Key to Facebook Live‘s future growth will be technology that adds to the live broadcast experience, said Cox. He showed off one example that Facebook is currently experimenting with in the lab: An app that automatically takes the camera input and in real-time renders it in the style of famous painters like van Gogh using neural networks.

The bigger idea behind experiments like this is to turn the camera into an advanced tool that unlocks live streaming and augmented reality experiences, said Cox. “This is going to help take the technology to the next level.”

Popular on Variety

Cox was joined on stage by Facebook’s Chief Operating Officer Sheryl Sandberg, who argued that Live is an evolution of free expression on Facebook, complete with the challenges that come with it. The company has been in hot waters in the past for overzealous removal of content, and suggested last week that it was ready to relax some of its guidelines for acceptable content.
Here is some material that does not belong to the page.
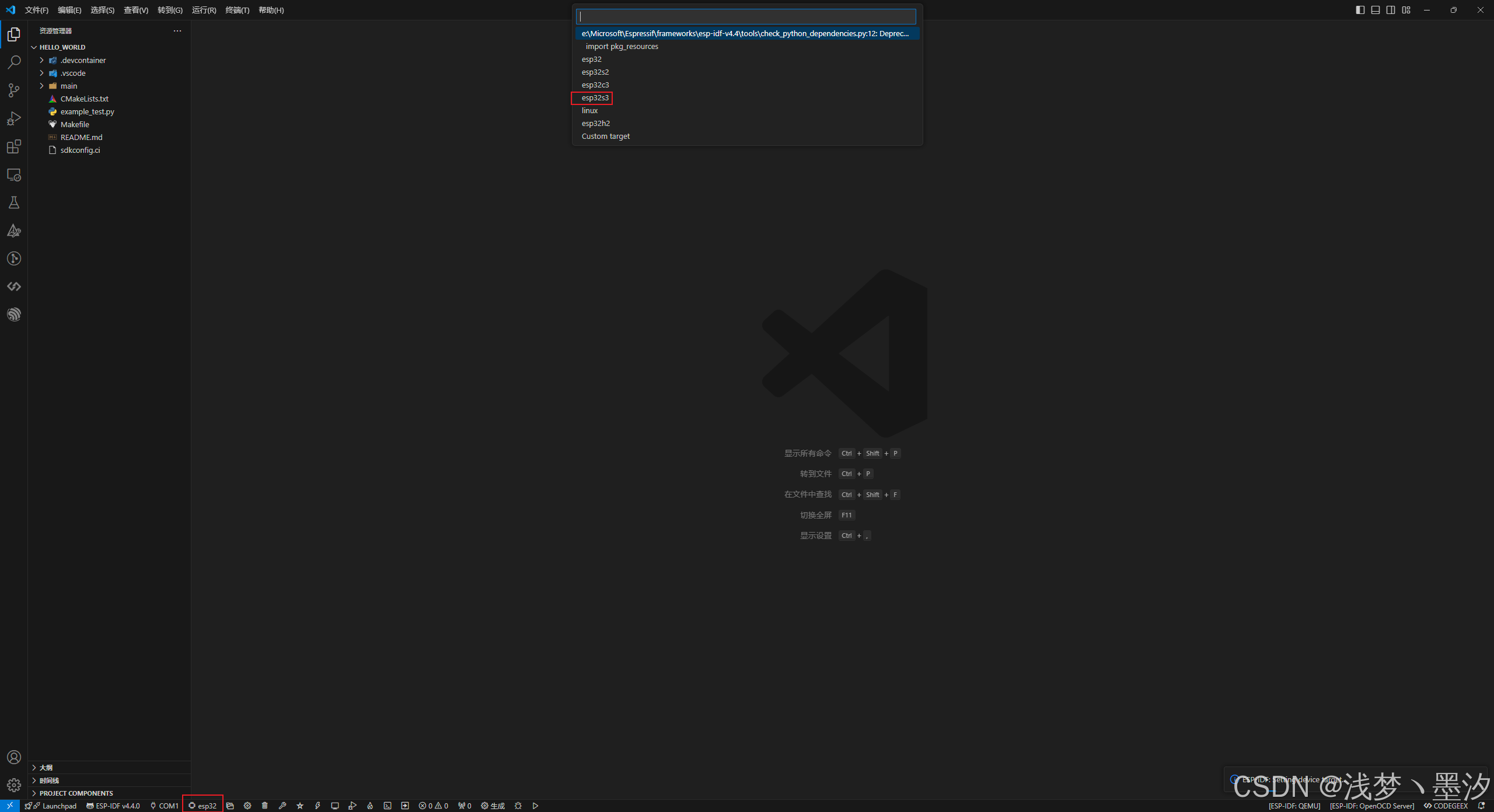
Task: Open the Run and Debug view
Action: (14, 118)
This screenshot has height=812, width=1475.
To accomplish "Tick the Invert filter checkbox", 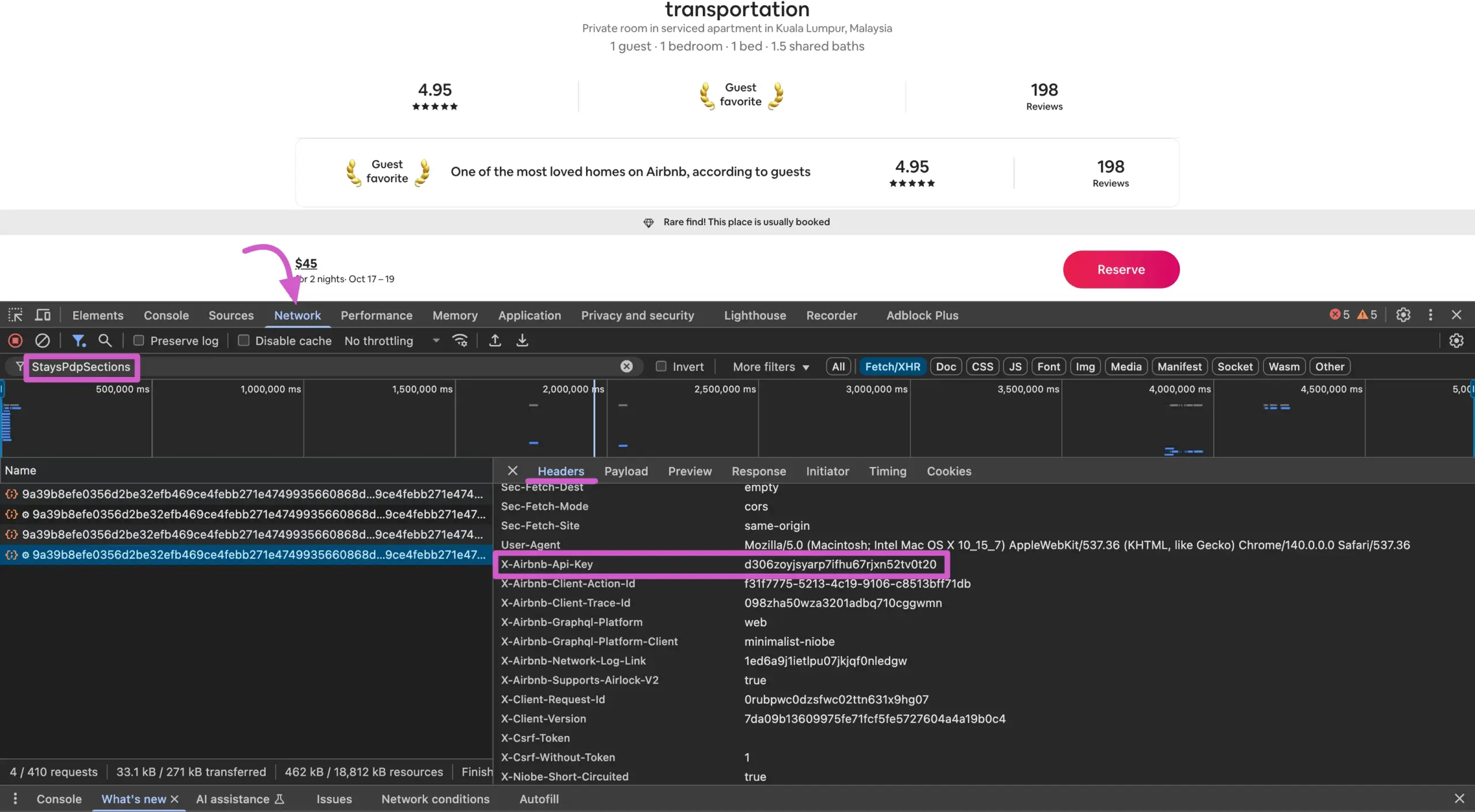I will point(661,367).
“Facebook is a platform for all ideas,” Sandberg said. “We also want to be a really safe community. Those two things can come into conflict.”

As Facebook is making decision what content to keep on its platform and what to ban, it often finds itself confronted with criticism that it is exercising editorial control — a charge that Sandberg and Cox denied. “A media company is about the story that it tells,” said Cox. “A technology company is about the tools that it builds.”